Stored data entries
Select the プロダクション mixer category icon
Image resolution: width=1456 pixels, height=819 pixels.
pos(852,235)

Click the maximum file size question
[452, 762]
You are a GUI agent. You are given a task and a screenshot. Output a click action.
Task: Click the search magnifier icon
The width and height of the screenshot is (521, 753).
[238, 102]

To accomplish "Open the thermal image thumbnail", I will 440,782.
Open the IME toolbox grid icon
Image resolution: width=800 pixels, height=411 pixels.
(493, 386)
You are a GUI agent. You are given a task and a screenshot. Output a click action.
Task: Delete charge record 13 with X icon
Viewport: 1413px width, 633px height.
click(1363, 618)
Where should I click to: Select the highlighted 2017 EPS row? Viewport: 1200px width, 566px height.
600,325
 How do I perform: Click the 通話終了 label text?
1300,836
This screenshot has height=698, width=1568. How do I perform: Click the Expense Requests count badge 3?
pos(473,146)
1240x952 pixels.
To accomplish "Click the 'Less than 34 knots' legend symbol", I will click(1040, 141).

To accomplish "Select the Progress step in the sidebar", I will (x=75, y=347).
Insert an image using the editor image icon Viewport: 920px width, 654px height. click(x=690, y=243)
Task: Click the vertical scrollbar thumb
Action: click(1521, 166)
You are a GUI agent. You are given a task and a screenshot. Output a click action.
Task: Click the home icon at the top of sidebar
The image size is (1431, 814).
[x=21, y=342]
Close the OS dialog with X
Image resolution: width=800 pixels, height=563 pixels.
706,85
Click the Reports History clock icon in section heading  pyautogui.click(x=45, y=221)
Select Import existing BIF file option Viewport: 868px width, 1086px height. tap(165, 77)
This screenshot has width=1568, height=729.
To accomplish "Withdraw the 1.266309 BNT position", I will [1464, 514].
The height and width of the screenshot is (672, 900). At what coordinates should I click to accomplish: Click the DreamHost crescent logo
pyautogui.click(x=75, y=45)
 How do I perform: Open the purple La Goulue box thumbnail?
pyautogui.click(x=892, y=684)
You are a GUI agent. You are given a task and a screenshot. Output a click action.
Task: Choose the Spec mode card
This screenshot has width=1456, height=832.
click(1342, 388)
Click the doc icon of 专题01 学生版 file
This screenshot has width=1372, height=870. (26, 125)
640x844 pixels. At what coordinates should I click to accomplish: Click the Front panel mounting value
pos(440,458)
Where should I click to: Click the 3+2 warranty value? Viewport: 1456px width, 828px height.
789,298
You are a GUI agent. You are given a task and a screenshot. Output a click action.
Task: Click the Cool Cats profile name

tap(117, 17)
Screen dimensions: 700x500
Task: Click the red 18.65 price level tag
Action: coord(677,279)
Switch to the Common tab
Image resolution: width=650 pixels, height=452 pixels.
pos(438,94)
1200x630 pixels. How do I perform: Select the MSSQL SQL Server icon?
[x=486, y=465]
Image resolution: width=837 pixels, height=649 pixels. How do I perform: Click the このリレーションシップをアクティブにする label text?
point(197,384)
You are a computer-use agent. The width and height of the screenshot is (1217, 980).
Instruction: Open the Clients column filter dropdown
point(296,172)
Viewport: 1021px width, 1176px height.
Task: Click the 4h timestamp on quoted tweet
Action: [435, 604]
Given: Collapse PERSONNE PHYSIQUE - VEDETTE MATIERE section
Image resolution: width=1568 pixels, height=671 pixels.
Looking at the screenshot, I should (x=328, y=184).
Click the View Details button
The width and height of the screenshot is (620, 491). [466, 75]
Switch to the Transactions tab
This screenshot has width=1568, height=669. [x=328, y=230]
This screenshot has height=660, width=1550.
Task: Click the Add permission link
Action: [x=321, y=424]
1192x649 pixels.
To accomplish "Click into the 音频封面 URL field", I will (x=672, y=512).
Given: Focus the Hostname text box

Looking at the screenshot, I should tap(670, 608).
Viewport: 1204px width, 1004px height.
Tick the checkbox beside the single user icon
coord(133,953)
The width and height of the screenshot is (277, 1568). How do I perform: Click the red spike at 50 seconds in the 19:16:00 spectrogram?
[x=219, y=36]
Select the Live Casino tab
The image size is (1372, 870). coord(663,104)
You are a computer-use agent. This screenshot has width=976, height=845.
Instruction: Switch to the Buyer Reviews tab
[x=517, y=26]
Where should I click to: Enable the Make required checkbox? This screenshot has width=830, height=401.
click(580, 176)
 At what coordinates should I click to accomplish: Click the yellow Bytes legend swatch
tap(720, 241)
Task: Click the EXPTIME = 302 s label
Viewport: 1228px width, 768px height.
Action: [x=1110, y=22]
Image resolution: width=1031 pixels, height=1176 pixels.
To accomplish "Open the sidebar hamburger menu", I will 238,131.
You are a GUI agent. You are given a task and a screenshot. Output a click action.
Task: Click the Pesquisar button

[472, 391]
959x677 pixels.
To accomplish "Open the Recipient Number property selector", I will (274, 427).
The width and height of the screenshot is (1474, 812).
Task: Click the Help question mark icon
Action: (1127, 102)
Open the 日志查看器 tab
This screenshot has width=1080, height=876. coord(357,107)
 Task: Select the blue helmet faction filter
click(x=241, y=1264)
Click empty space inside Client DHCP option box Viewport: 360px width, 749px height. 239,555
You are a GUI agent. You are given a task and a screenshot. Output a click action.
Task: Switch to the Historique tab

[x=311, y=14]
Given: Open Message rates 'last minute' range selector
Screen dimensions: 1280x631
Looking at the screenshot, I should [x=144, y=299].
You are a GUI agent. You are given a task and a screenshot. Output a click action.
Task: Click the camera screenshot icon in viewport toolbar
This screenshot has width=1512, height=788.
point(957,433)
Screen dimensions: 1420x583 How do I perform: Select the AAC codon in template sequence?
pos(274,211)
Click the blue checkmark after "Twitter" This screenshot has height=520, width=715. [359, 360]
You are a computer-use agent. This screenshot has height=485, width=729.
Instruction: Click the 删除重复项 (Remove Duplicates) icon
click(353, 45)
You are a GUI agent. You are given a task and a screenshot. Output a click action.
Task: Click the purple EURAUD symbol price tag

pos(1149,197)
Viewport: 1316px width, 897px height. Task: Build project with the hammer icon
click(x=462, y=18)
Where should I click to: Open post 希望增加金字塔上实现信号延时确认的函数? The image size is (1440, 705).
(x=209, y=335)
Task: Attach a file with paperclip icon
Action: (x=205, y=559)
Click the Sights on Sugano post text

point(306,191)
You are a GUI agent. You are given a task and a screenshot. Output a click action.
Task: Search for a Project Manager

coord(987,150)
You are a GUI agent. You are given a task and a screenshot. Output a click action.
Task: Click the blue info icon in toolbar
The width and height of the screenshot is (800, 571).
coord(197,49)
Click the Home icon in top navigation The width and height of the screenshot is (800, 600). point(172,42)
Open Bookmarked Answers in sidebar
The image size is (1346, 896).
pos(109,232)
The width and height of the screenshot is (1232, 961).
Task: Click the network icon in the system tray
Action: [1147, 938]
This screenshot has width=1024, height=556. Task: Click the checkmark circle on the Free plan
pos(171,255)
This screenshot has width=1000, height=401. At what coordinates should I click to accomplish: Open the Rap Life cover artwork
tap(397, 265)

**YOUR TASK**
Duplicate every one of the items above line for line, with no changes.

**WRITTEN ANSWER**
Select the プロダクション mixer category icon
Image resolution: width=1456 pixels, height=819 pixels.
pos(852,235)

Click the maximum file size question
[452, 762]
You are a GUI agent. You are given a task and a screenshot. Output a click action.
Task: Click the search magnifier icon
The width and height of the screenshot is (521, 753).
[238, 102]

To accomplish "Open the thermal image thumbnail", I will 440,782.
Open the IME toolbox grid icon
Image resolution: width=800 pixels, height=411 pixels.
(493, 386)
You are a GUI agent. You are given a task and a screenshot. Output a click action.
Task: Delete charge record 13 with X icon
Viewport: 1413px width, 633px height.
click(1363, 618)
Where should I click to: Select the highlighted 2017 EPS row? Viewport: 1200px width, 566px height.
600,325
 How do I perform: Click the 通話終了 label text?
1300,836
This screenshot has height=698, width=1568. How do I perform: Click the Expense Requests count badge 3?
pos(473,146)
1240x952 pixels.
To accomplish "Click the 'Less than 34 knots' legend symbol", I will click(1040, 141).

To accomplish "Select the Progress step in the sidebar", I will (x=75, y=347).
Insert an image using the editor image icon Viewport: 920px width, 654px height. click(x=690, y=243)
Task: Click the vertical scrollbar thumb
Action: click(1521, 166)
You are a GUI agent. You are given a task and a screenshot. Output a click action.
Task: Click the home icon at the top of sidebar
The image size is (1431, 814).
[x=21, y=342]
Close the OS dialog with X
Image resolution: width=800 pixels, height=563 pixels.
706,85
Click the Reports History clock icon in section heading  pyautogui.click(x=45, y=221)
Select Import existing BIF file option Viewport: 868px width, 1086px height. tap(165, 77)
This screenshot has width=1568, height=729.
To accomplish "Withdraw the 1.266309 BNT position", I will [1464, 514].
The height and width of the screenshot is (672, 900). At what coordinates should I click to accomplish: Click the DreamHost crescent logo
pyautogui.click(x=75, y=45)
 How do I perform: Open the purple La Goulue box thumbnail?
pyautogui.click(x=892, y=684)
You are a GUI agent. You are given a task and a screenshot. Output a click action.
Task: Choose the Spec mode card
This screenshot has width=1456, height=832.
click(1342, 388)
Click the doc icon of 专题01 学生版 file
This screenshot has width=1372, height=870. (26, 125)
640x844 pixels. At what coordinates should I click to accomplish: Click the Front panel mounting value
pos(440,458)
Where should I click to: Click the 3+2 warranty value? Viewport: 1456px width, 828px height.
789,298
You are a GUI agent. You are given a task and a screenshot. Output a click action.
Task: Click the Cool Cats profile name

tap(117, 17)
Screen dimensions: 700x500
Task: Click the red 18.65 price level tag
Action: coord(677,279)
Switch to the Common tab
Image resolution: width=650 pixels, height=452 pixels.
pos(438,94)
1200x630 pixels. How do I perform: Select the MSSQL SQL Server icon?
[x=486, y=465]
Image resolution: width=837 pixels, height=649 pixels. How do I perform: Click the このリレーションシップをアクティブにする label text?
point(197,384)
You are a computer-use agent. The width and height of the screenshot is (1217, 980).
Instruction: Open the Clients column filter dropdown
point(296,172)
Viewport: 1021px width, 1176px height.
Task: Click the 4h timestamp on quoted tweet
Action: [435, 604]
Given: Collapse PERSONNE PHYSIQUE - VEDETTE MATIERE section
Image resolution: width=1568 pixels, height=671 pixels.
Looking at the screenshot, I should (x=328, y=184).
Click the View Details button
The width and height of the screenshot is (620, 491). [466, 75]
Switch to the Transactions tab
This screenshot has width=1568, height=669. [x=328, y=230]
This screenshot has height=660, width=1550.
Task: Click the Add permission link
Action: [x=321, y=424]
1192x649 pixels.
To accomplish "Click into the 音频封面 URL field", I will (x=672, y=512).
Given: Focus the Hostname text box

Looking at the screenshot, I should tap(670, 608).
Viewport: 1204px width, 1004px height.
Tick the checkbox beside the single user icon
coord(133,953)
The width and height of the screenshot is (277, 1568). How do I perform: Click the red spike at 50 seconds in the 19:16:00 spectrogram?
[x=219, y=36]
Select the Live Casino tab
The image size is (1372, 870). coord(663,104)
You are a computer-use agent. This screenshot has width=976, height=845.
Instruction: Switch to the Buyer Reviews tab
[x=517, y=26]
Where should I click to: Enable the Make required checkbox? This screenshot has width=830, height=401.
click(580, 176)
 At what coordinates should I click to accomplish: Click the yellow Bytes legend swatch
tap(720, 241)
Task: Click the EXPTIME = 302 s label
Viewport: 1228px width, 768px height.
Action: [x=1110, y=22]
Image resolution: width=1031 pixels, height=1176 pixels.
To accomplish "Open the sidebar hamburger menu", I will 238,131.
You are a GUI agent. You are given a task and a screenshot. Output a click action.
Task: Click the Pesquisar button

[472, 391]
959x677 pixels.
To accomplish "Open the Recipient Number property selector", I will (274, 427).
The width and height of the screenshot is (1474, 812).
Task: Click the Help question mark icon
Action: (1127, 102)
Open the 日志查看器 tab
This screenshot has width=1080, height=876. coord(357,107)
 Task: Select the blue helmet faction filter
click(x=241, y=1264)
Click empty space inside Client DHCP option box Viewport: 360px width, 749px height. 239,555
You are a GUI agent. You are given a task and a screenshot. Output a click action.
Task: Switch to the Historique tab

[x=311, y=14]
Given: Open Message rates 'last minute' range selector
Screen dimensions: 1280x631
Looking at the screenshot, I should [x=144, y=299].
You are a GUI agent. You are given a task and a screenshot. Output a click action.
Task: Click the camera screenshot icon in viewport toolbar
This screenshot has width=1512, height=788.
point(957,433)
Screen dimensions: 1420x583 How do I perform: Select the AAC codon in template sequence?
pos(274,211)
Click the blue checkmark after "Twitter" This screenshot has height=520, width=715. [359, 360]
You are a computer-use agent. This screenshot has height=485, width=729.
Instruction: Click the 删除重复项 (Remove Duplicates) icon
click(353, 45)
You are a GUI agent. You are given a task and a screenshot. Output a click action.
Task: Click the purple EURAUD symbol price tag

pos(1149,197)
Viewport: 1316px width, 897px height. Task: Build project with the hammer icon
click(x=462, y=18)
Where should I click to: Open post 希望增加金字塔上实现信号延时确认的函数? The image size is (1440, 705).
(x=209, y=335)
Task: Attach a file with paperclip icon
Action: (x=205, y=559)
Click the Sights on Sugano post text

point(306,191)
You are a GUI agent. You are given a task and a screenshot. Output a click action.
Task: Search for a Project Manager

coord(987,150)
You are a GUI agent. You are given a task and a screenshot. Output a click action.
Task: Click the blue info icon in toolbar
The width and height of the screenshot is (800, 571).
coord(197,49)
Click the Home icon in top navigation The width and height of the screenshot is (800, 600). point(172,42)
Open Bookmarked Answers in sidebar
The image size is (1346, 896).
pos(109,232)
The width and height of the screenshot is (1232, 961).
Task: Click the network icon in the system tray
Action: [1147, 938]
This screenshot has width=1024, height=556. Task: Click the checkmark circle on the Free plan
pos(171,255)
This screenshot has width=1000, height=401. At what coordinates should I click to accomplish: Open the Rap Life cover artwork
tap(397, 265)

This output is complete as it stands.